On 9/12/05, uninvited@nerstrand.net uninvited@nerstrand.net wrote:
At present I am more interested in policy matters. I do not believe that I can accomplish anything meaningful by my own extensive use of and involvement in an existing copyvio image process that (a) is far more work for the listing admin than the uploader, (b) takes weeks to reach resolution in uncontroversial cases, and (c) has an excessive inclusion bias for copyvio images with a fair use claim. I'm willing to review images, and list them for deletion, but not until the policy issues are properly addressed. I have had too much Wikistress in the past trying to work to implement things that lacked definition.
What I was getting at was the fact that you were specifically complaining about people not wanting to delete anything. I didn't see where the evidence of that was -- if you could throw a link or two my way it would make it easier to see that.

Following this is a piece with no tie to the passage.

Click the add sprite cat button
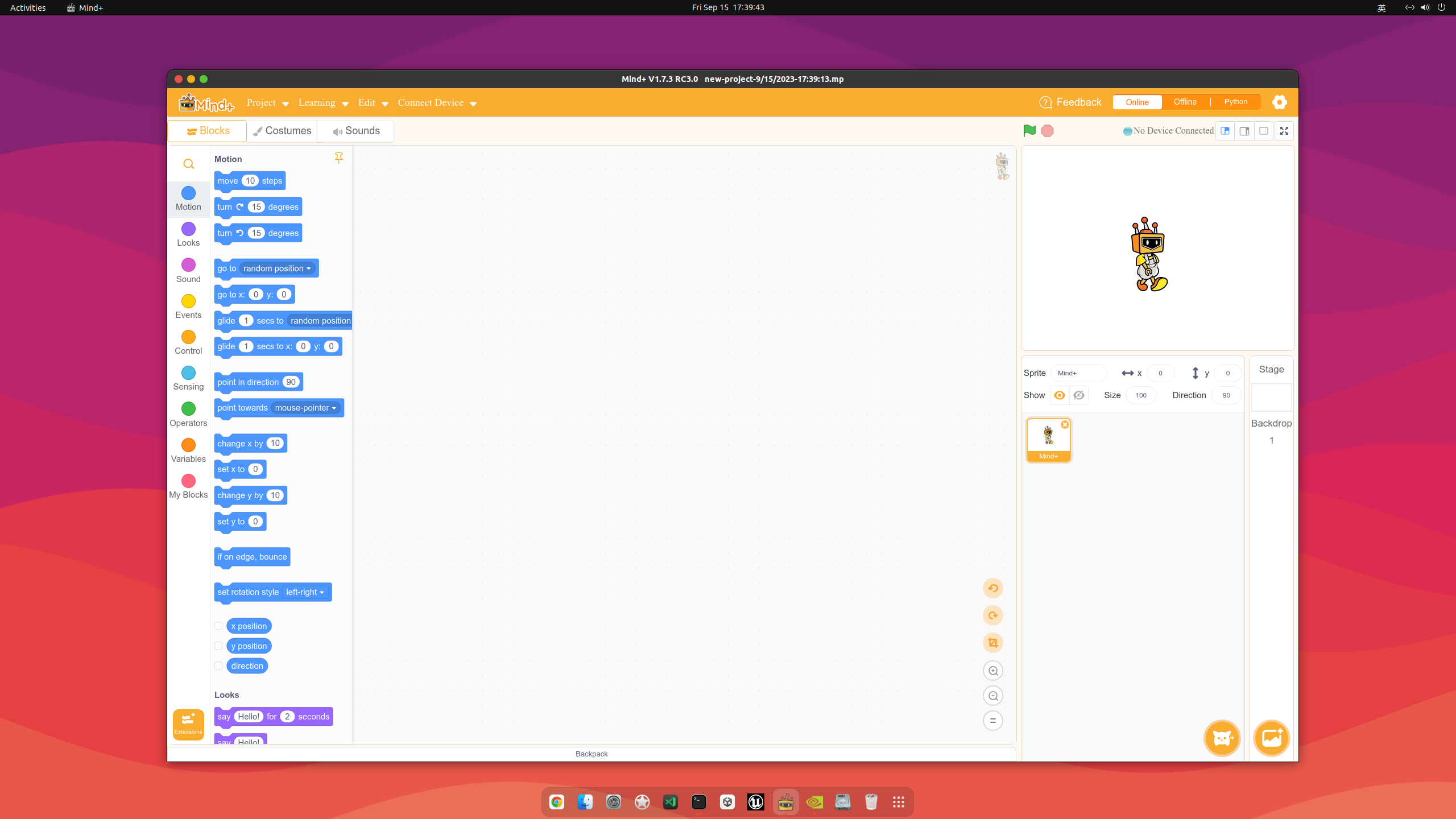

At present, the project isn't soundly grounded in legal advice. I'm not an attorney so I can't fix that. However I do disagree with the other WikiProject members in several important areas. I believe this is a matter better resolved by competent counsel rather than by compromise and consensus. That is why I have brought it here.
I believe, for example, that we do not accomplish anything meaningful by using low-resolution images and sound clips; consenus appears to be that resolution limits are important. I don't think that discussing or voting on this will help us because it is better settled by sound legal advice. I don't think it is in the best interests of the project to have a bunch of laypeople (non-lawyers) dream up fair use policy.
OK. Then don't complain about how you've tried to discuss this and haven't gotten anywhere with it. You haven't tried to discuss it. In the end, the hope is that one of our Wikilawyer types will look over all of the things we've been working on. But they're probably busy too. Better a dreamed up fair use policy based on some understanding of copyright law than no fair use policy at all. I don't think most of our legal understandings are really so baseless -- there is a heap of caselaw on the usage of small or degraded media in regards to fair use -- but then again, hey! I'm not a lawyer, so what the hell do I know. If you want discussion, it's there for you. If you want "just discussion with lawyers" then you'd better find a few lawyers who want to participate. They're welcome to participate too if they want to.
You've named a few miscellaneous issues here, none of which you've bothered raising on the project talk page, or really anywhere else for that matter. So I'm not sure why you're clamoring about your lack of discussion -- it's clear that what you really want is some closure. Which is fine -- wouldn't we all like that? -- but don't make it out like you're being ignored. You are, erm, "invited" to participate in the wiki way.
I'd love it if some legal types would stop by and take a look at what we're up to, give some guidance when it comes down to it. At the moment we're trying to get something basic together, something to work with, and correct the obvious problems of the current policy which have allowed things to get a bit out of control. Which is frankly better than nothing, in my opinion. If your attempts to get unequivocal answers to difficult and murky questions turns up anything useful, please feel free to let the rest of us know. In the meantime, we'll continue our work.